[Selected passage — start]
But the climate in the US for element hunting soon changed. On 2 April 1986 a late-night safety test at the Chernobyl power plant, near the town of Pripyat on the northern frontier of Ukraine, went horribly wrong. At 1.23 a.m. the plant’s number-four reactor exploded, shooting its parts through the roof of the building and starting fires across the complex. Almost 7t of radioactive matter scattered into the atmosphere.
The Chernobyl accident shifted US public opinion of nuclear power. Already, a less serious accident at the Three Mile Island Nuclear Generating Station in Pennsylv
ania on 28 March 1979 had made the public wary; Chernobyl tilted warped perceptions into outright fear. Nuclear opposition cited the ‘China syndrome’: that if a core went into meltdown, it wouldn’t stop tunnelling its way through the Earth until it reached China.1 The climate that had emerged in the 1940s and 1950s, a world excited at the prospect of new, clean and boundless energy, was over. Nuclear power was a pariah.
[Selected passage — finish]
[Provided records — start]
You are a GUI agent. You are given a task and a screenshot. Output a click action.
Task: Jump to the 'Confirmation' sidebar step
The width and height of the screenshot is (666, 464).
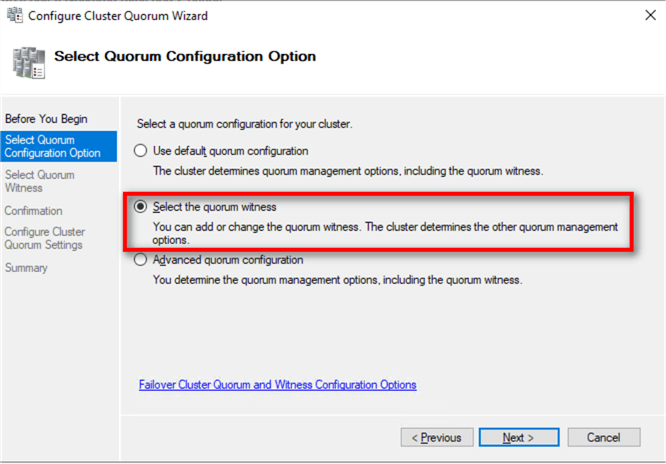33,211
[Provided records — finish]
[Provided records — start]
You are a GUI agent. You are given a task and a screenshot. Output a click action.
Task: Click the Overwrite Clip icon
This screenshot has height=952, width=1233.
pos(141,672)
[Provided records — finish]
#### What is required:
Pick up the passage on the Chernobyl accident and American attitudes toward nuclear power where it stops, and carry it on in the same style. The rows have nothing to do with the passage about Chernobyl.

#### Exercise answer:
For Seaborg, the scepticism was a blow that almost unravelled his lifetime’s work. ‘I can’t claim to be blameless,’ he wrote in his autobiography. ‘My early boosterism of nuclear power may have contributed to later problems […] plants were prematurely escalated in size to proportions that strained the technology and magnified the potential consequences of an accident, no matter how unlikely.’
As political will faded and budgets shrank, the entire science of radiochemistry came under threat. It was a problem only compounded by the veil of Cold War secrecy. Sometimes, information couldn’t be published because of national security. On other occasions, the culture of mistrust and caution meant details that could and should have been shared were kept under wraps. There was also a lack of new blood in the labs. As the older element hunters refused to retire, the pipeline of younger researchers was blocked, limiting opportunities for recruitment. A few brilliant candidates found placements; many others looked elsewhere for their careers.
Funding cuts were even more devastating. Berkeley couldn’t call on the deep pockets of the government any more. The team asked for a rare nickel isotope for their beam to hunt for element 110; they were told the money wasn’t available. They asked for a separator as good as the German SHIP, but funds went elsewhere. Eventually they had to build the machine themselves from spare parts – its emergency valve, designed by Ghiorso’s son Bill, was made from the spring of a rat trap. Ghiorso, never one to pass up a good name, called it the Small Angle Separator System (SASSY).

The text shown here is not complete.